Dans un pays frappé par une indivision séculaire, le propos du philosophe ne manque pas de sel. Mais il y a mieux : nos villages donnent raison à Rousseau. Et Jean-Jacques pourrait, s’il était en Corse, se régaler de fruits offerts à tous, car ils peuvent être cueillis, soit dans l’espace public, soit dans ces espaces abandonnés qui abondent dans les vallées du Cap.

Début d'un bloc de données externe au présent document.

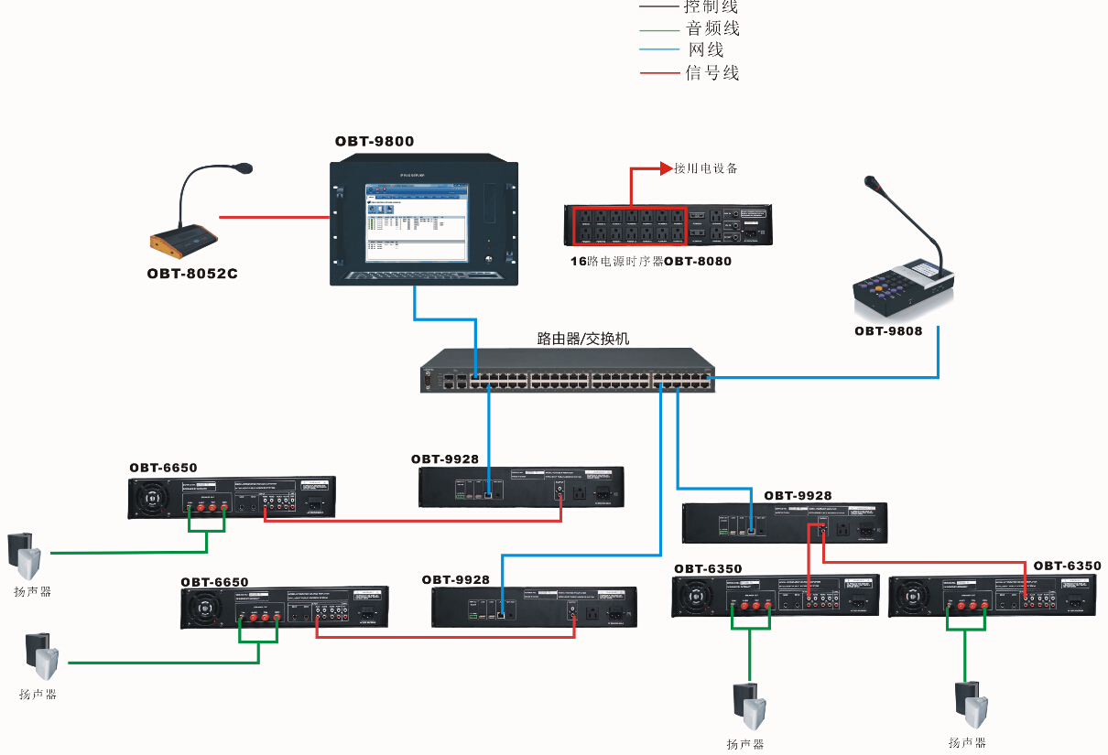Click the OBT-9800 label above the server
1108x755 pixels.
(x=374, y=142)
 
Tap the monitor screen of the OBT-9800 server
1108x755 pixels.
(x=417, y=219)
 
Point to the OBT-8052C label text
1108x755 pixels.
(x=192, y=274)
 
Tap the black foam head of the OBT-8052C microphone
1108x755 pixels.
(x=243, y=168)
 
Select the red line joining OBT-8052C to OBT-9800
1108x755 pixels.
(x=274, y=218)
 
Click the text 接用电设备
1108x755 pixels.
(x=706, y=168)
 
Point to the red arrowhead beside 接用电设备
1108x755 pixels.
(x=667, y=168)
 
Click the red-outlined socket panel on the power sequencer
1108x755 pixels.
(x=629, y=225)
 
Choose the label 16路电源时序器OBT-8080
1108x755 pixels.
(x=650, y=262)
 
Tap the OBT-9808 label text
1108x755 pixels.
(x=888, y=330)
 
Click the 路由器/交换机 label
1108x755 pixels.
(x=583, y=339)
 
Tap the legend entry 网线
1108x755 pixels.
(x=706, y=50)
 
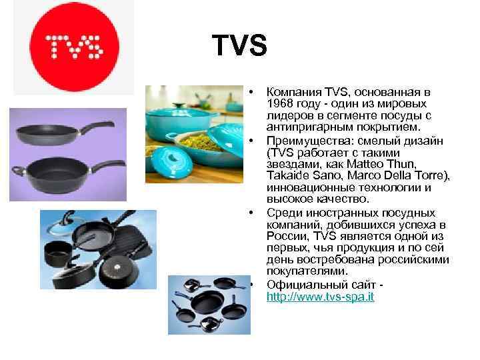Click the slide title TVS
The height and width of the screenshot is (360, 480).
click(x=239, y=46)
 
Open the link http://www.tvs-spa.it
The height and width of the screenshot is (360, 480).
click(x=320, y=296)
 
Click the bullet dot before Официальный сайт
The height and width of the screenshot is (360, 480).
click(x=252, y=285)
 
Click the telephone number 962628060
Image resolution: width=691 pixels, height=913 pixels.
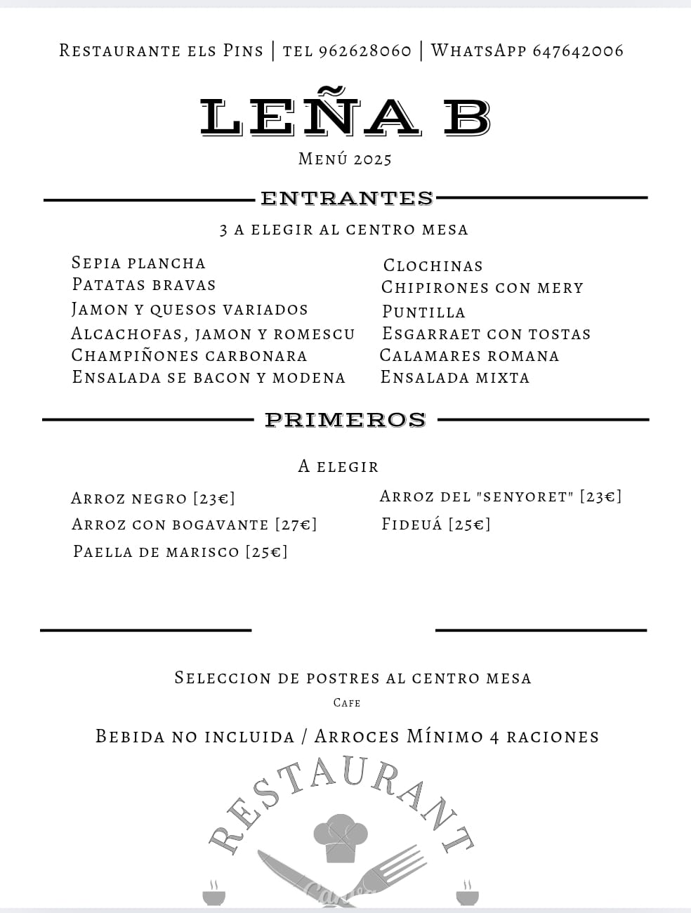click(x=364, y=51)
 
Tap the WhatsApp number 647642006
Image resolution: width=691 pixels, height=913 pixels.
click(x=577, y=51)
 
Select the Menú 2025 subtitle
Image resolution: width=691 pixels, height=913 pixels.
click(x=345, y=159)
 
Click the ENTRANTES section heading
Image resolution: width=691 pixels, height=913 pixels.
click(x=347, y=199)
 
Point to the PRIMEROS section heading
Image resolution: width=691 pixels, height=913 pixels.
click(x=346, y=420)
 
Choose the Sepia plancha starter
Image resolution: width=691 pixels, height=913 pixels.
click(x=138, y=263)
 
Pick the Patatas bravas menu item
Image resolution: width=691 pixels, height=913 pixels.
click(x=144, y=285)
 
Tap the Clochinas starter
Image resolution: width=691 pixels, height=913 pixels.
click(x=433, y=266)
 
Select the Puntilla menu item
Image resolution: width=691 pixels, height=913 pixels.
click(x=423, y=312)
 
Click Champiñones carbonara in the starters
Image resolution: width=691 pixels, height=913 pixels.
click(x=189, y=356)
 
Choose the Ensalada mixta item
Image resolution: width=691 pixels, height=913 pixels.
click(x=454, y=378)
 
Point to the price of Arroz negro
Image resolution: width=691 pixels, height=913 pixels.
click(x=214, y=499)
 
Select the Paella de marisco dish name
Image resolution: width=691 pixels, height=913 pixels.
click(x=156, y=552)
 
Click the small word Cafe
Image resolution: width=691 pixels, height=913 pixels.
click(x=347, y=703)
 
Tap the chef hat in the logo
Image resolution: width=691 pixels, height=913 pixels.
click(x=341, y=836)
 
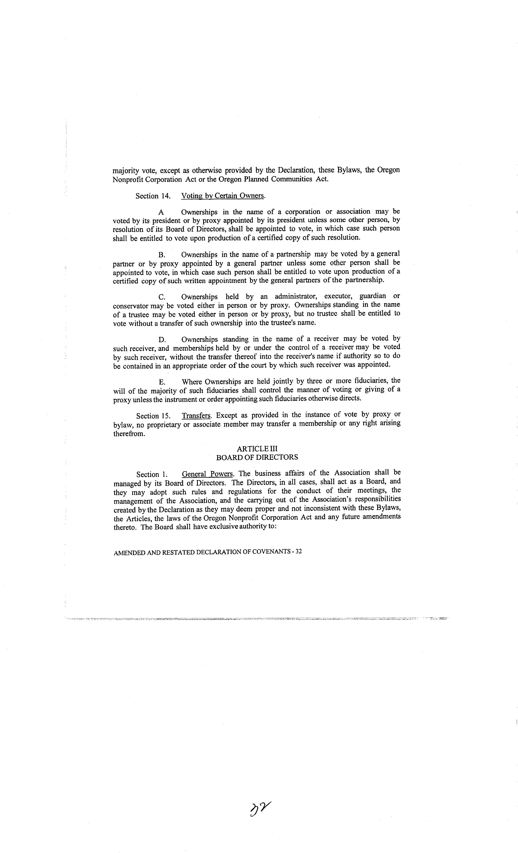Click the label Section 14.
click(153, 196)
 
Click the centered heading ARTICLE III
click(257, 449)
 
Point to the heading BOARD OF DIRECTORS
click(257, 457)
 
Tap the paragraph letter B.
click(161, 255)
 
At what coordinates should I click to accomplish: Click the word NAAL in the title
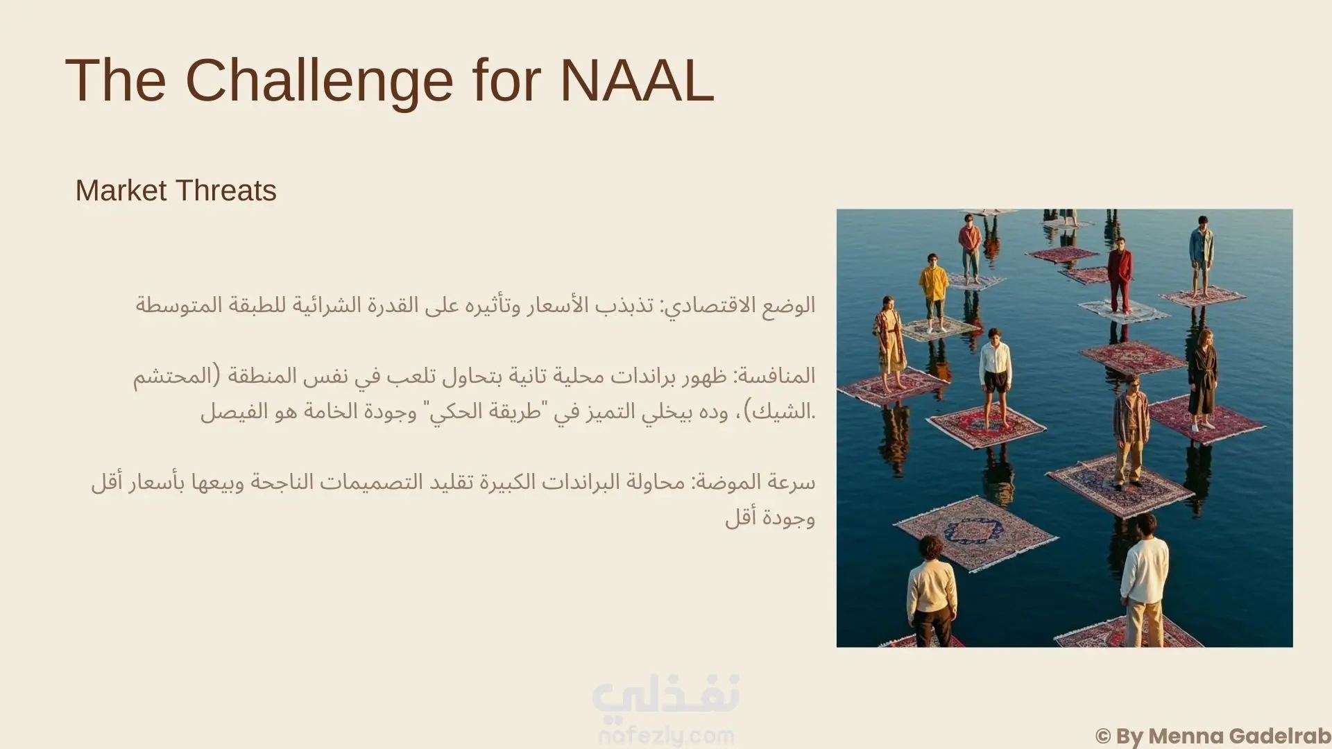(x=637, y=80)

À l’entrée du hameau de Spergane, à Luri, sur le bord de la route, un câprier hirsute accueille les visiteurs. Dès juillet, il offre ses bourgeons délicieux. À Pietracorbara, au hameau de Cortina, c’est un cerisier qui fait de l’ombre à une fontaine. Il tend ses branches chargées de fruits écarlates. Sur le Chemin de Lumière, dès septembre, un sorbier régale de ses sorbes les randonneurs. Dans plusieurs vallées, des châtaigniers abandonnés lâchent leurs châtaignes au milieu des fougères. Mais l’arbre dont les fruits sont à tous est, sans conteste, le figuier. À Rogliano comme à Brando, à Meria comme à Ogliastro, il offre sa production sucrée mais dédaignée, sauf par les sangliers et les vaches errantes qui se risquent près des hameaux. Les figues, certes, mais aussi celles de Barbarie qui, par crainte des piquants, se cueillent à la fourchette et au couteau. Enfin, les mures, les myrtes et les arbouses sont aussi des fruits pour tous que le maquis généreux distribue sans compter. Le Cap, jardin de Jean-Jacques, utopie d’une économie de cueillette ? Un peu, beaucoup, passionnément, pas du tout !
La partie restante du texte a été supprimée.